Sunday, March 02, 2008

Of Coyotes & Dogs, Teachers & Students, Youth & Age

Since the dam broke on New Year’s Day, the lake near where I find myself staying has mostly turned to mud, and is turning to dirt. Last night, twice, with their prey dwindling, I heard the coyotes closer to the house than ever before, yipping and yapping and baying in the dark. In the yard at the edge of the woods, the two sweet dogs, Ginger and Jazz, stood and barked into the darkness; Jazz, the black lab, even began to howl. Last night, as the dogs shivered and barked, I stood in the darkness myself for a while, listening until the silence. I wondered what I would do if the coyotes, much bigger and hungrier than the dogs, actually came into the yard.

**LISTED RECORDS:**
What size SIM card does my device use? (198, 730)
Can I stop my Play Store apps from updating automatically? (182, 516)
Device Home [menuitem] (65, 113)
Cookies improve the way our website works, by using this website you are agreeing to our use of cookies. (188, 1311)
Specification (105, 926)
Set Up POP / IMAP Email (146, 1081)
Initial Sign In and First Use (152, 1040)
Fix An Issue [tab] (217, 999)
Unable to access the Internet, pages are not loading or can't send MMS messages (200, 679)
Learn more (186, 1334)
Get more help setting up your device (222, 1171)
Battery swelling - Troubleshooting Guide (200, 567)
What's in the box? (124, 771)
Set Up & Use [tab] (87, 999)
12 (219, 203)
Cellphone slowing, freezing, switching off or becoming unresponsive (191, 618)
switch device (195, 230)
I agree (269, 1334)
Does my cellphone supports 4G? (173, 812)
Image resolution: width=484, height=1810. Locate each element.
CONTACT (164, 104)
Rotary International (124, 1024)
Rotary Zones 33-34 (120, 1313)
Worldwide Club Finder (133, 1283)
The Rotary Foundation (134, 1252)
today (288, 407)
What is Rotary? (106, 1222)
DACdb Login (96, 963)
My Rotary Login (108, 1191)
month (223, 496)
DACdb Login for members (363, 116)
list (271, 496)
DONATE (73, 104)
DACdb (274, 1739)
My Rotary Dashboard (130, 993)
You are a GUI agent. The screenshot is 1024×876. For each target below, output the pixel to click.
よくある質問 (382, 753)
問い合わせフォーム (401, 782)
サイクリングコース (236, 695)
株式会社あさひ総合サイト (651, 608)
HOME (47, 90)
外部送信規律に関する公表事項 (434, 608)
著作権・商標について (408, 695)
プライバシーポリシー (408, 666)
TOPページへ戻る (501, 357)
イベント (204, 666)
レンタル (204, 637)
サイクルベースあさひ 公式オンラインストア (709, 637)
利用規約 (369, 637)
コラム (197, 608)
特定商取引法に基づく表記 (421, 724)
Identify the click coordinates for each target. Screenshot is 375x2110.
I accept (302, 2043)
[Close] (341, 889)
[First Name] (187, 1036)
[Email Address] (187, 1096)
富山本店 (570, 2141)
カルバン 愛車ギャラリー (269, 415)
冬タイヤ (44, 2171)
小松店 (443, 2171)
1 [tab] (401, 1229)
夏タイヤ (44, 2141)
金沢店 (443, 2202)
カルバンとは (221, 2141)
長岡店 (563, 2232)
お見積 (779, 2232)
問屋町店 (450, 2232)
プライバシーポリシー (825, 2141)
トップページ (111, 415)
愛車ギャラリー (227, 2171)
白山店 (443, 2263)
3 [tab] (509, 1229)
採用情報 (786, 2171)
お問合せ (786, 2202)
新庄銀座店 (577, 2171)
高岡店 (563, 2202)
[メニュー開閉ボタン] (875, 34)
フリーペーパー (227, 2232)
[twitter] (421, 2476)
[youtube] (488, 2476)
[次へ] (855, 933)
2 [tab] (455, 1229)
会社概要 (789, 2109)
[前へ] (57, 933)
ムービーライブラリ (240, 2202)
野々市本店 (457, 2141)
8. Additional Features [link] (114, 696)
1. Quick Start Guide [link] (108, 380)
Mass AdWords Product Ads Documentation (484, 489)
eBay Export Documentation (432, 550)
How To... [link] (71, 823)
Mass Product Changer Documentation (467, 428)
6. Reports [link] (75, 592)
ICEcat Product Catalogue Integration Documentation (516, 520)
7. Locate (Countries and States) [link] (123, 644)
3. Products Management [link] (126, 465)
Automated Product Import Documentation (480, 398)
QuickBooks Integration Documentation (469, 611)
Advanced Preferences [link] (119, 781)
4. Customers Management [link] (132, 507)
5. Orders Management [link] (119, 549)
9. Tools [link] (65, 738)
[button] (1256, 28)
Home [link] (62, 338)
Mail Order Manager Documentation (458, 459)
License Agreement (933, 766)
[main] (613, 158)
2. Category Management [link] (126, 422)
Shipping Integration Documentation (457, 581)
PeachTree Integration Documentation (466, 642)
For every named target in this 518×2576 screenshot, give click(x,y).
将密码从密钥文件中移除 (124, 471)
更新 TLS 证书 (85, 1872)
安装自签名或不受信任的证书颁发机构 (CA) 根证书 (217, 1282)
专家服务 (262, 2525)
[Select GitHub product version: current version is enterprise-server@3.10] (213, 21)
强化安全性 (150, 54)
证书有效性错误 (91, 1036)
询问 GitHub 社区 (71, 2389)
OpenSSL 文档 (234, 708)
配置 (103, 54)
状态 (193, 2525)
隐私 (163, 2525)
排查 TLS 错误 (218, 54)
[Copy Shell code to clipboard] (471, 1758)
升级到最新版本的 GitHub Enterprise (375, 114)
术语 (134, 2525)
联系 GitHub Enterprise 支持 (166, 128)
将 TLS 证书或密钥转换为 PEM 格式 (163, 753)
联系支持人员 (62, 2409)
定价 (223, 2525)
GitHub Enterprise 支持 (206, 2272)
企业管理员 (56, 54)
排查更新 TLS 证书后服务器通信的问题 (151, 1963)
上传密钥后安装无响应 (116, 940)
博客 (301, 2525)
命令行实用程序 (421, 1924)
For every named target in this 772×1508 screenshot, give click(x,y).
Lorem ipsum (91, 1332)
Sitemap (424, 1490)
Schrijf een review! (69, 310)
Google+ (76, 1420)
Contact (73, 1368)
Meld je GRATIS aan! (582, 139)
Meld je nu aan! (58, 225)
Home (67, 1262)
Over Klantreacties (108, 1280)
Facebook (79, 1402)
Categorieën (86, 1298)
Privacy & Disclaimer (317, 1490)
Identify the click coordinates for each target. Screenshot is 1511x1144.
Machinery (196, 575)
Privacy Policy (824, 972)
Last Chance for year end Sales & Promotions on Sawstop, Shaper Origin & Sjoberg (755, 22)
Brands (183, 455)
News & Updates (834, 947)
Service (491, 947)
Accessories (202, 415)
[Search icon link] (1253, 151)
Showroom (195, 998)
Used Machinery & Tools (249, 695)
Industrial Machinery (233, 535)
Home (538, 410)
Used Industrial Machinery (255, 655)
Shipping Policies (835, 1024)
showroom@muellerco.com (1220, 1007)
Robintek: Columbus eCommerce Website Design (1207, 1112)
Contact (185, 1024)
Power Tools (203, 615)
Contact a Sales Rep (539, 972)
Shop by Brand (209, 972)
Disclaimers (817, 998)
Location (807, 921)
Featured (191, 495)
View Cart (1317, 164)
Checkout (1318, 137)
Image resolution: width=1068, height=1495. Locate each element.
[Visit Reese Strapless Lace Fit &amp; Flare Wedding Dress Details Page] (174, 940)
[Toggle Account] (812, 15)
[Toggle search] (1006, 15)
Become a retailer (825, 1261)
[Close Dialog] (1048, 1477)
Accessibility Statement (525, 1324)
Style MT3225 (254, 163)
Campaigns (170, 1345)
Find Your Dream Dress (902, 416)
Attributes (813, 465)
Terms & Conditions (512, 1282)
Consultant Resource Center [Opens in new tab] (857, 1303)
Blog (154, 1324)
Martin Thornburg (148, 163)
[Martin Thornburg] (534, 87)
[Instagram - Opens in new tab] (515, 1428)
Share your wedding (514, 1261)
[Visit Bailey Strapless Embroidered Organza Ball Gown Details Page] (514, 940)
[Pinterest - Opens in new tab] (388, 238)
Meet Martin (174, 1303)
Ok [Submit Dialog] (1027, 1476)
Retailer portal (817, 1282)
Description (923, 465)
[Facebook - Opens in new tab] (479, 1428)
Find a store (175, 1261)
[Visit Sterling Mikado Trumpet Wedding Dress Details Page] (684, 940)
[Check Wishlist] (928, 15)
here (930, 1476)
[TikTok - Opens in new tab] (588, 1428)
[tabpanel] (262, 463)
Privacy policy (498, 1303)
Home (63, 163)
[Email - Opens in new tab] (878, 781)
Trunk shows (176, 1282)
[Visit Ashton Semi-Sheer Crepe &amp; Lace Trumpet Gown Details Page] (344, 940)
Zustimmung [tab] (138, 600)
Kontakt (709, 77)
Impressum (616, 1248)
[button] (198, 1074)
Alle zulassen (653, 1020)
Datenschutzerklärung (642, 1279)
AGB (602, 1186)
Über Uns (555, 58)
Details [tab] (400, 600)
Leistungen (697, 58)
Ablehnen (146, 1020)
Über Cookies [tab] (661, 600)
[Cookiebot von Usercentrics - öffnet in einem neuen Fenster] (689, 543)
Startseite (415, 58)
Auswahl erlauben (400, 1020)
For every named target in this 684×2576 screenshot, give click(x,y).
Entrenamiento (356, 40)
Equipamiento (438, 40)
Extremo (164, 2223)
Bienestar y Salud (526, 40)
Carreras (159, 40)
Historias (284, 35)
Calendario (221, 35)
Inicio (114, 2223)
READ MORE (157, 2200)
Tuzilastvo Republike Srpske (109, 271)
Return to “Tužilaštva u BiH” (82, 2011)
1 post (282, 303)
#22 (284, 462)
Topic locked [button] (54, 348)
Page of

**TASK 1:**
In the blog post about coyotes and dogs, what three sounds does the writer hear the coyotes making in the dark?
**TASK 2:**
How would you say this sentence from the blog post about coyotes and dogs in Spanish: "I wondered what I would do if the coyotes, much bigger and hungrier than the dogs, actually came into the yard."
**TASK 3:**
Carry the blog post about coyotes and dogs forward from its last sentence.

**EXPECTED OUTPUT 1:**
yipping, yapping, baying

**EXPECTED OUTPUT 2:**
Me pregunté qué haría si los coyotes, mucho más grandes y hambrientos que los perros, de verdad entraran en el patio.

**EXPECTED OUTPUT 3:**
One night earlier in February, to change the subject, I had a perhaps less primal experience: one of those blocks of time that make me glad I decided to, whenever I can, share my thoughts and answer questions. I was guest lecturer at a two-and-a-half-hour creative writing class for a dozen or so students at Trinity Valley Community College in Athens. I read a few poems and discussed the 10 elements of creative expression, then read another poem and a couple of short prose pieces – lots off serious stuff and some laughs. The group voluntarily gave up its mid-class break to spend the whole time in the discussion, and a couple of the students stayed in the room talking until we had to leave because the next class was starting. I sold a dozen chapbooks, which is secondary to the experience. (Being both nice and mentally focused for two and a half hours tired me out.)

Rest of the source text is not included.